(Records for locating displayed items)
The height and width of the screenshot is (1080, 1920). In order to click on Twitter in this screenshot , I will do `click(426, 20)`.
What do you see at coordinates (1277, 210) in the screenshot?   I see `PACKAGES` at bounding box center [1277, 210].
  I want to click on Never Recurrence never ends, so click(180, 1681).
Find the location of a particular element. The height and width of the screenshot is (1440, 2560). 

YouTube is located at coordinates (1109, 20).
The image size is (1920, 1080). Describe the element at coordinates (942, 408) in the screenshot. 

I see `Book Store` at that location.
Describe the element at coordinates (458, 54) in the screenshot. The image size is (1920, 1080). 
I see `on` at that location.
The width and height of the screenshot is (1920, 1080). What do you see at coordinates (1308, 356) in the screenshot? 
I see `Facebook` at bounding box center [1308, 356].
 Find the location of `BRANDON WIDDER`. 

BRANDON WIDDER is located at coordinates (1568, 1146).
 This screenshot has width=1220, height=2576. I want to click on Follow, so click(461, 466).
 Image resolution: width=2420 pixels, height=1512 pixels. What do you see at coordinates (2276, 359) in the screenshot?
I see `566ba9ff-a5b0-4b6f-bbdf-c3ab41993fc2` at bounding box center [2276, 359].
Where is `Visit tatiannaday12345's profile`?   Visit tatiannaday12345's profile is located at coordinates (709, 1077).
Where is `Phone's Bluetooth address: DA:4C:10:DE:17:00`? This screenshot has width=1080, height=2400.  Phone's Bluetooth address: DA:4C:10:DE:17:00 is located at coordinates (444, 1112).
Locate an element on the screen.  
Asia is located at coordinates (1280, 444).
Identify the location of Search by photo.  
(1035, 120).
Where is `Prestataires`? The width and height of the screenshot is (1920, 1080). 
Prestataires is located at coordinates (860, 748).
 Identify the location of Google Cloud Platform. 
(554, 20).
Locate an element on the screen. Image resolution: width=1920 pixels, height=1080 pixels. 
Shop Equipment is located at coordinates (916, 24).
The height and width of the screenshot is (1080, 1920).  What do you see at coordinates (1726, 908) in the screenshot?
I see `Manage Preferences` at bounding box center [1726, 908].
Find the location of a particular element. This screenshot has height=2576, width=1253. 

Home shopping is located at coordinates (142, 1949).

[OBJECTIVE] Copy the records verbatim from the line that contains "Find the location of a particular element. This" through the end of the records.

[FULL ANSWER]
Find the location of a particular element. This screenshot has height=2576, width=1253. 

Home shopping is located at coordinates (142, 1949).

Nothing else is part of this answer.